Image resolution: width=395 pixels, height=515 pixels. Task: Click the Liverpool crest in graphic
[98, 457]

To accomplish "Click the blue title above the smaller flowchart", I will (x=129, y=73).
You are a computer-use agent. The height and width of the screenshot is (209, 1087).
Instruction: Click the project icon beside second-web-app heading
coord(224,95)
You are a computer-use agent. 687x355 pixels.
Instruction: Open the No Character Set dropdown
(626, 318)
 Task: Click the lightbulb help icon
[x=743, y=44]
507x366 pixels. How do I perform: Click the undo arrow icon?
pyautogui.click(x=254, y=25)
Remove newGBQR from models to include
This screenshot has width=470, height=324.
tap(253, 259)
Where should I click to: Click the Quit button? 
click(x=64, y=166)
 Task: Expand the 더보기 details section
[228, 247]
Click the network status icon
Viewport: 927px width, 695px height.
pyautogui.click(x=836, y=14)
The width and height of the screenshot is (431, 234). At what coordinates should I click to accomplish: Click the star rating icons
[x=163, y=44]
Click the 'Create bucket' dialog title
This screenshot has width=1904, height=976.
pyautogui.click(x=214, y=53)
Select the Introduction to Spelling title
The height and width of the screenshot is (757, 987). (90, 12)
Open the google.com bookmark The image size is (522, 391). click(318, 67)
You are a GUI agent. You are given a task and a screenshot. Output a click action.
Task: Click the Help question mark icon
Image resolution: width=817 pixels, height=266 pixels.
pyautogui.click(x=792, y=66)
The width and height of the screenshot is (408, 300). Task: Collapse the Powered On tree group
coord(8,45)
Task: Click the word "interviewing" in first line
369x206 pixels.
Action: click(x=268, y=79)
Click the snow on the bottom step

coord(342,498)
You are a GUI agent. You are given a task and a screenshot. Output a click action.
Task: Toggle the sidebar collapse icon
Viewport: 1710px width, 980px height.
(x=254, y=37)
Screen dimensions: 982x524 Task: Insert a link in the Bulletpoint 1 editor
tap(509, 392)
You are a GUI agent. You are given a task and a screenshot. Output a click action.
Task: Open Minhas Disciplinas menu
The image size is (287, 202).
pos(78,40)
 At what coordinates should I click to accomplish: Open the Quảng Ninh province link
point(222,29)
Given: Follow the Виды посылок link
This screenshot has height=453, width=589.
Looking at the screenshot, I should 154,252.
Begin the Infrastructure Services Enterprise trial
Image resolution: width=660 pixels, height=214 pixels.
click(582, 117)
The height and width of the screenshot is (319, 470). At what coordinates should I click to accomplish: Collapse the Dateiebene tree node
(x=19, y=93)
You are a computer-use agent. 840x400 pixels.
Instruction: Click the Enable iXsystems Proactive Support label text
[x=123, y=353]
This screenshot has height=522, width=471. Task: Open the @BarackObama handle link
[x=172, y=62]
****************************************
Problem to work on:
Output the lines above exactly, but only those between the line holding "Instruction: Click the project" and the line holding "Open the google.com", inclusive.

Response for this exercise:
Instruction: Click the project icon beside second-web-app heading
coord(224,95)
You are a computer-use agent. 687x355 pixels.
Instruction: Open the No Character Set dropdown
(626, 318)
 Task: Click the lightbulb help icon
[x=743, y=44]
507x366 pixels. How do I perform: Click the undo arrow icon?
pyautogui.click(x=254, y=25)
Remove newGBQR from models to include
This screenshot has width=470, height=324.
tap(253, 259)
Where should I click to: Click the Quit button? 
click(x=64, y=166)
 Task: Expand the 더보기 details section
[228, 247]
Click the network status icon
Viewport: 927px width, 695px height.
pyautogui.click(x=836, y=14)
The width and height of the screenshot is (431, 234). At what coordinates should I click to accomplish: Click the star rating icons
[x=163, y=44]
Click the 'Create bucket' dialog title
This screenshot has width=1904, height=976.
pyautogui.click(x=214, y=53)
Select the Introduction to Spelling title
The height and width of the screenshot is (757, 987). (90, 12)
Open the google.com bookmark The image size is (522, 391). click(318, 67)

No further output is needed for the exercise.